Ralph Green sfreader at sbcglobal.net
Mon Oct 12 04:04:37 CDT 2009


On Sun, 2009-10-11 at 20:30 -0500, Daniel Hauck wrote:
> (2009年10月11日 18:23), Fred James wrote:
> > All
> > Please pardon the OT question, but I don't know who to ask:
> >     I know that DVDs are distributed by region and will not play on 
> > equipment from a different region
> >     How about audio CDs?  Same issue?
> > Thank you in advance for any help you may be able to offer
> > Regards
> > Fred James
> >   
> 
> Short and simple. No.
> 
> Audio CDs are not encrypted and not encoded.

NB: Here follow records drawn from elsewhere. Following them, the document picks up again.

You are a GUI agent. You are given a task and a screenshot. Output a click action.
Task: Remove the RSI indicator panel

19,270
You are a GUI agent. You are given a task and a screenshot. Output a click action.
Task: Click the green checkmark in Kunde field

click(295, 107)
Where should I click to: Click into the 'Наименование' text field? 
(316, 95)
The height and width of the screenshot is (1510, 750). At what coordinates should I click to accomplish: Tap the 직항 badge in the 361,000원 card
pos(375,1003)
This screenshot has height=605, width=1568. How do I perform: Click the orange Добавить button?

They are raw bits arranged
Ok, and a slightly longer answer.  The standard for audio CDs is called
the Red Book(guess why).  It does not allow anything like region
encoding or auto installed software.  In order for a CD to be labeled as
an audio CD(Compact Disc Digital Audio), it has to follow the Red Book
standard.  Philips seems to enforce this pretty well.  The catch is that
as I look at my later CDs, they don't all have that symbol that used to
be on all audio CDs.  If your CD has the symbol, you can be pretty safe
that it will play on all working CD players.  If you don't have it, then
good luck, because it may or may not.

> in tracks. If it works on some but not all CD players, I would suspect a
> broken format CD. I recall some put out by Sony BMG that would install a
  There are several "protected" CD derivatives that do odd things.  Sony
got in trouble because of a couple of things about their protections.
But, people besides Sony have produced things that looked like audio
CDs, but were not.


> rootkit onto your Windows computer but would otherwise refuse to play on
One funny thing about those Sony CDs was that they played just fine and
caused no problem on Linux systems.  They only rootkitted Windows
computers.  Maybe Mac, but I don't remember about that.